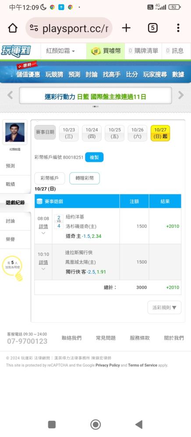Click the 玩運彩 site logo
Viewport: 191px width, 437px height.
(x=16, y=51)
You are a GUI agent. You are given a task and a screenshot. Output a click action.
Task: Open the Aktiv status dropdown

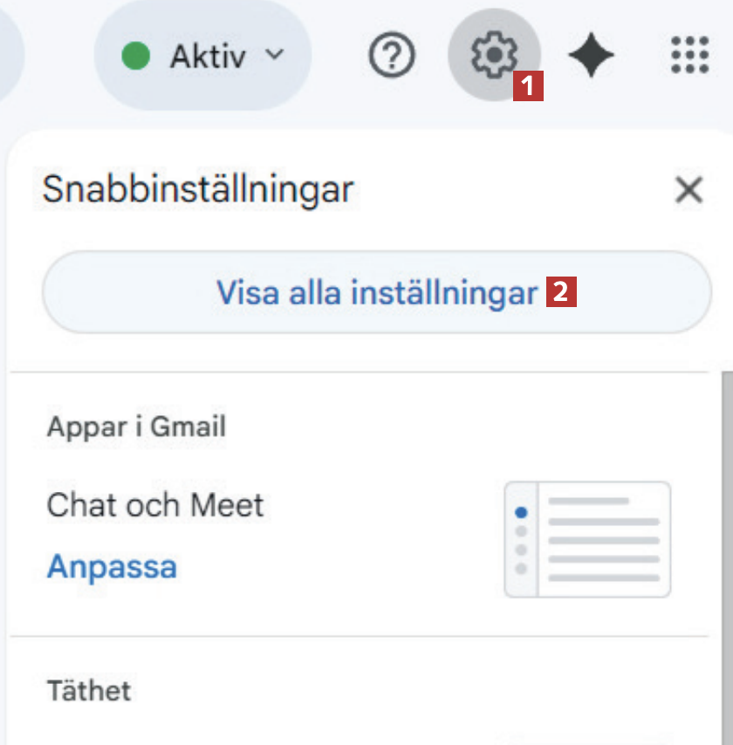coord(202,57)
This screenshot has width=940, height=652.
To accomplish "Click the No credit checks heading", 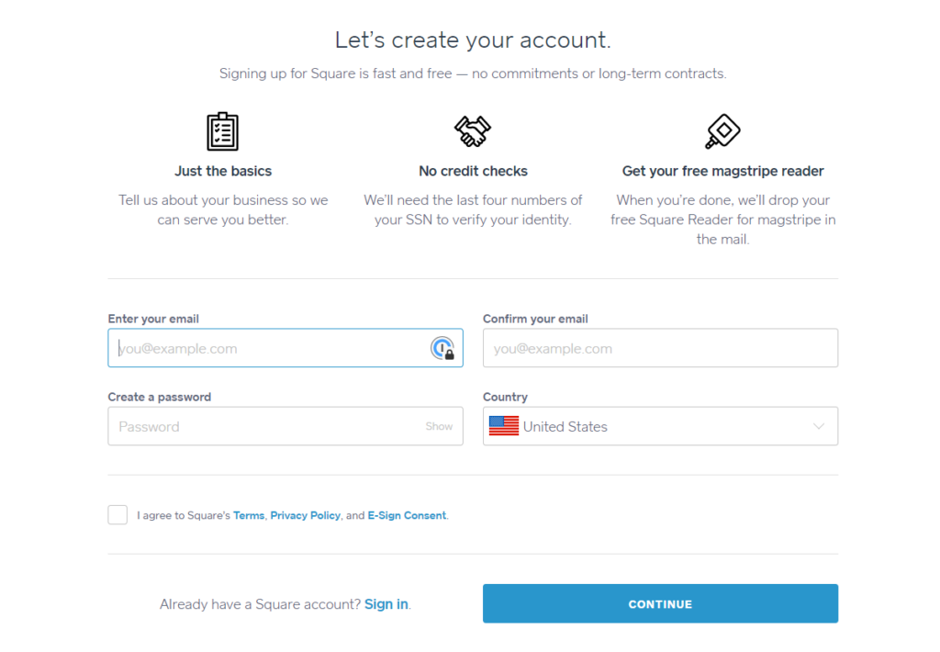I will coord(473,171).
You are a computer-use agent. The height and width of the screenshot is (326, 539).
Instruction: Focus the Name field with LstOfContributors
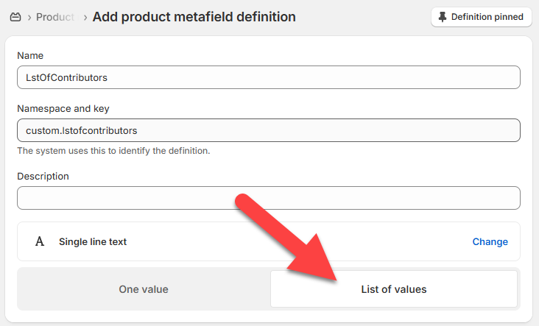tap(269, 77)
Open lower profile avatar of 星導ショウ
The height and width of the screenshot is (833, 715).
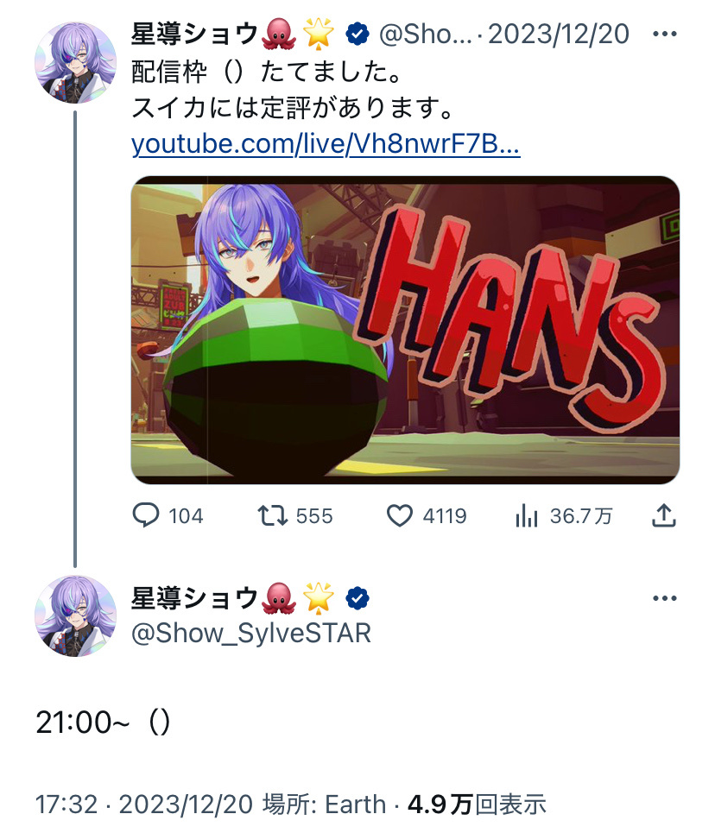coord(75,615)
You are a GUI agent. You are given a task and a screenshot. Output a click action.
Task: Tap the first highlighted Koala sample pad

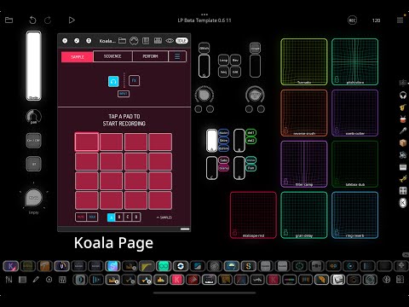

......

- _What is being asked_:
Print only the lines running from the one containing "Instruction: Focus the" to the end of the data above, exactly; include no pictures.

- _Worked solution_:
Instruction: Focus the Name field with LstOfContributors
tap(269, 77)
Open lower profile avatar of 星導ショウ
The height and width of the screenshot is (833, 715).
coord(75,615)
You are a GUI agent. You are given a task and a screenshot. Output a click action.
Task: Tap the first highlighted Koala sample pad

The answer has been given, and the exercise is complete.